## Task statement
Only the lines from the line with "Proxy Voting - AIP (23, 2562)" through the end of the records belong in your reply, copied exactly, with every picture left out.

Dataset entries
*** Begin section ***
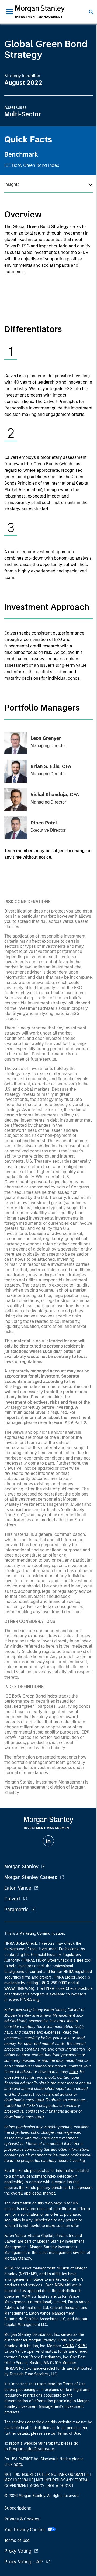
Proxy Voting (17, 2551)
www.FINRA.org (24, 1999)
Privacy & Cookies (21, 2518)
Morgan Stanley (21, 1866)
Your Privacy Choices (26, 2529)
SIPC (82, 2345)
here (73, 2071)
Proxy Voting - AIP (23, 2562)
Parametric (16, 1909)
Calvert (12, 1899)
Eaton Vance (17, 1888)
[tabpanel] (48, 389)
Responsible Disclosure (31, 2448)
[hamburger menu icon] (9, 11)
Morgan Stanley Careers (30, 1877)
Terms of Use (17, 2540)
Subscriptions (17, 2508)
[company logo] (40, 11)
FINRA (68, 2345)
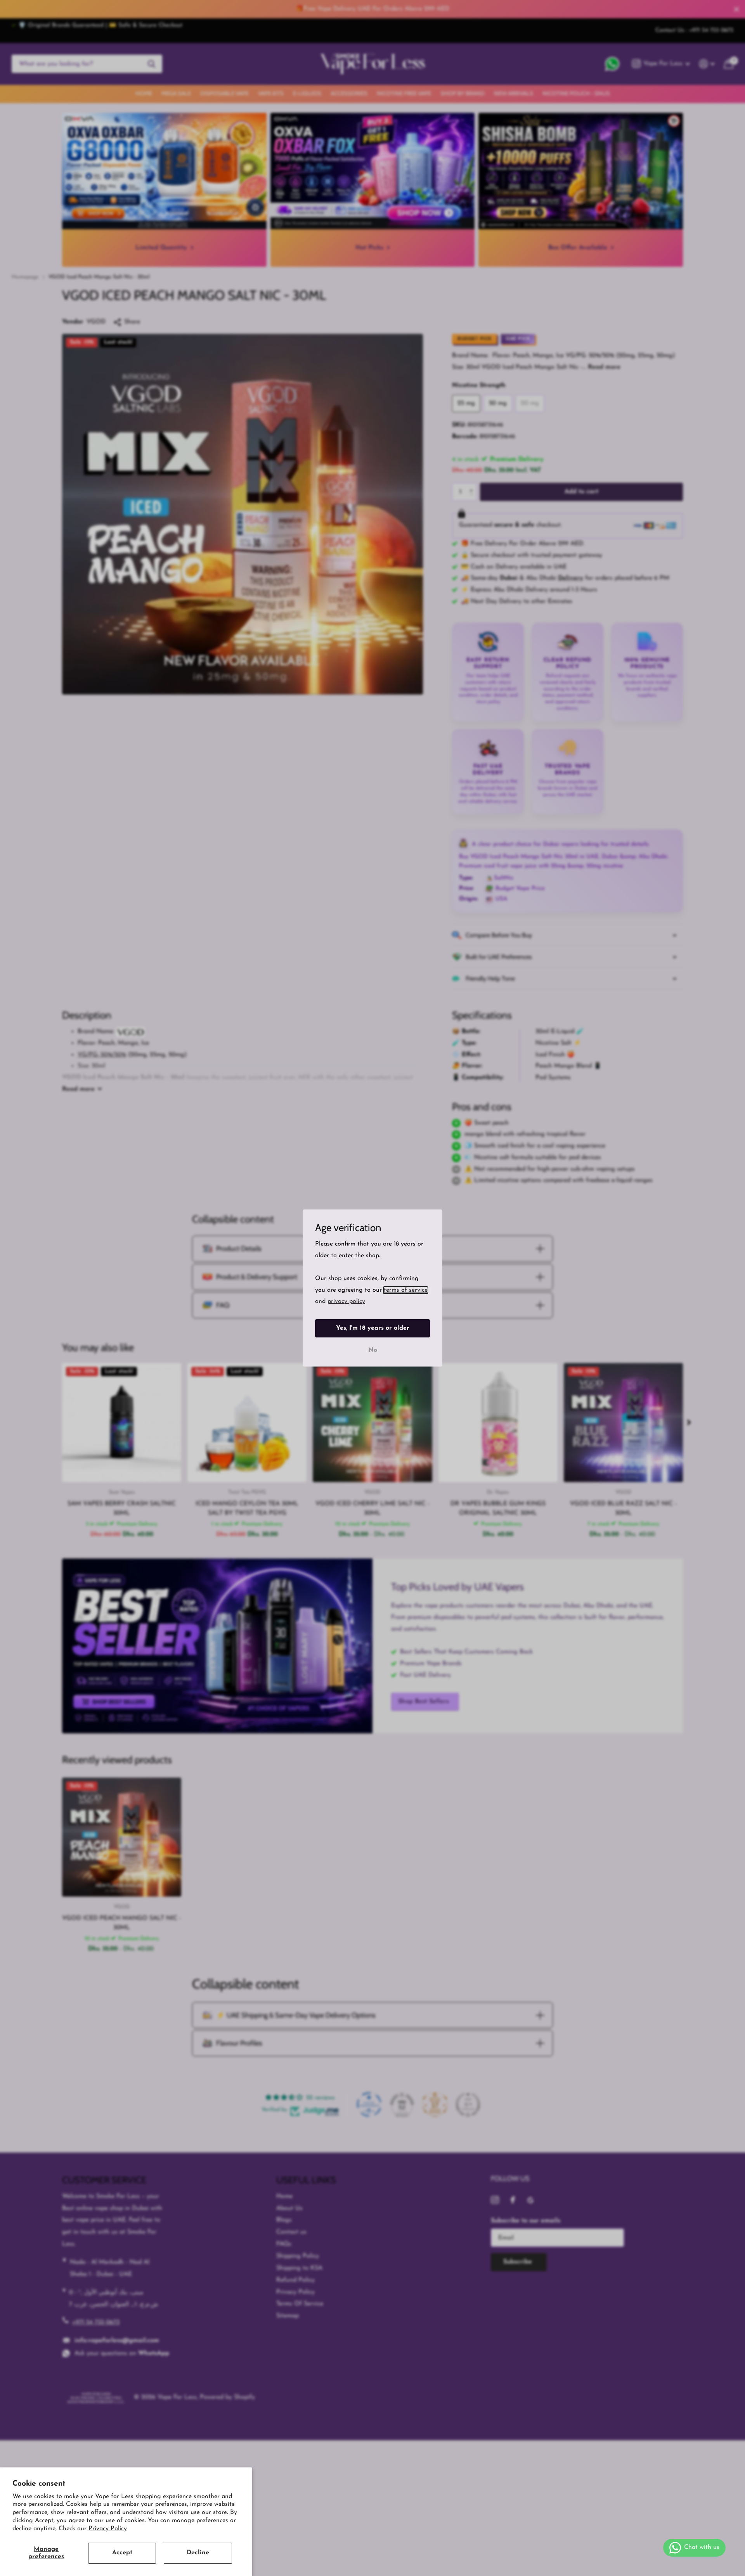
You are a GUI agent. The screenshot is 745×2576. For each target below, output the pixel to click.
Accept (122, 2553)
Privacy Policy (107, 2529)
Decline (198, 2553)
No (372, 1350)
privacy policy (346, 1302)
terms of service (406, 1290)
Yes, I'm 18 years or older (372, 1328)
*** End section ***
## Written answer
Proxy Voting - AIP (23, 2562)
Parametric (16, 1909)
Calvert (12, 1899)
Eaton Vance (17, 1888)
[tabpanel] (48, 389)
Responsible Disclosure (31, 2448)
[hamburger menu icon] (9, 11)
Morgan Stanley Careers (30, 1877)
Terms of Use (17, 2540)
Subscriptions (17, 2508)
[company logo] (40, 11)
FINRA (68, 2345)
You are a GUI agent. The screenshot is 745×2576. For each target below, output the pixel to click.
Accept (122, 2553)
Privacy Policy (107, 2529)
Decline (198, 2553)
No (372, 1350)
privacy policy (346, 1302)
terms of service (406, 1290)
Yes, I'm 18 years or older (372, 1328)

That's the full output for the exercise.